> What you need to do
From the notes on the brain and society, return the stretch from "we may be facing" through "the cell theory." word for word.

> Excerpt to read
Content starts

In telephone switching systems, the high number of stages implies that, until traffic increases to the critical point, the system functions well, and breaks down right after.
Indeed, probability of success is p^1/n with p probability of success at each stage. p ↘️ => quality ↘️ ↘️ .

Same goes for Man:

is then likely to perform a complicated type of behavior efficiently very close to the edge of an overload, when he will give way in a serious and catastrophic way.

Due to excess in amount of traffic, physical removal of channels , excessive occupation of channels (like pathological worries).

Long neuron chains => more mental disorders.

Size of brain is cube of linear dimensions, but connections is square.
With gyrus and sulci, the brain is optimising for short-distance, at the expense of longer-distance communication.
Thus, in a case of a traffic jam, “the processes involving parts of the brain quite remote from one another should suffer first”.

The higher processes deteriorate first in insanity.

💡 That’s evidence for the cybernetic view of the brain.

The cerebral functions are not distributed evenly over the two hemispheres, and one of these, the doinant hemisphere, as the lions’ share of the higher functions.

p153. Hemispheres

Damages in the non-dominant hemisphere have very small consequences on higher functions. For example, Pasteur had his right brain basically dead, but did “some of his best work” after the injury.

On forced educational change of handedness (for left-handers), “in very many cases these hemispheric changelings suffered from stuttering and other defects of speech, reading, and writing…”.
One possible explanation:

With the education of the secondary hand, there as been a partial education of that part of the secondary hemisphere which deals with skilled motions, such as writing. Since, hoever, these motions are carried out in the closest possible asssociation with reading, speech and other activities which are inseparably connected with the dominant hemisphere, the neuron chains involved in processes of the sort must cross over from hemisphere to hemisphere and back…

Knowing that cerebral commissures (between hemispheres) are so few, a huge traffic jam then happens.

the human brain is probably too large already to use in an efficient manner all the facilities which seem to be anatomically present.

we may be facing one of those limitations of nature in which highly specialized organs reach a level of declining efficiency and ultimately lead to the extinction of the species.

VIII. Information, Language, and Society

p155. Leviathan of Hobbes: Man-State made up of lesser men => Leibniz (monads?) living organism a plenum with smaller organisms with their own life.

Anticipation of the cell theory.

The community of social animals (including Man and bees), looks like an individuality.

All the nervous tissue of the beehive is the nervous tissue of some single bee.

p156. Intercommunication of the members of a society/community.

Hormones is an example (sexual hormones).

About non-verbal communication (with a savage), “a signal without an intrinsic content may acquire meaning in his mind by what heobserves at the time”.

Thus social animals may have an active, intelligent, flexible means of communication long before the development of language.

Content ends

Collected data entries
Content starts

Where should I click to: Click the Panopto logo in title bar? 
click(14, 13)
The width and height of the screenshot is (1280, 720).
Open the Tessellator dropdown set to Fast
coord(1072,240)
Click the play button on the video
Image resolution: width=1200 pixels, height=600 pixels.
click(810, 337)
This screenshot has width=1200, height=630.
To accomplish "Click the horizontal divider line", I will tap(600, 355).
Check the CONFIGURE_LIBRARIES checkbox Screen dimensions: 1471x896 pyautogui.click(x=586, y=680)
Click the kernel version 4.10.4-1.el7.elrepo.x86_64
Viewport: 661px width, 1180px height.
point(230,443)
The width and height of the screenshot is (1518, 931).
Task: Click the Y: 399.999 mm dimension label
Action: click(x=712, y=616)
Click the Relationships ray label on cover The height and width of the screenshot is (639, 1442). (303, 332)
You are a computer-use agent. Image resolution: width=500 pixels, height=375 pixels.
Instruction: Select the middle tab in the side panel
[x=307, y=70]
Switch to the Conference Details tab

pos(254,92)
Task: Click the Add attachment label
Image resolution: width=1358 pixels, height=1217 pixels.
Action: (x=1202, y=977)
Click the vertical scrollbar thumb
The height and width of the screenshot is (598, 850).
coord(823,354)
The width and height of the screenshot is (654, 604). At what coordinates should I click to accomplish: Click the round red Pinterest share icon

Content ends

> Final answer
we may be facing one of those limitations of nature in which highly specialized organs reach a level of declining efficiency and ultimately lead to the extinction of the species.

VIII. Information, Language, and Society

p155. Leviathan of Hobbes: Man-State made up of lesser men => Leibniz (monads?) living organism a plenum with smaller organisms with their own life.

Anticipation of the cell theory.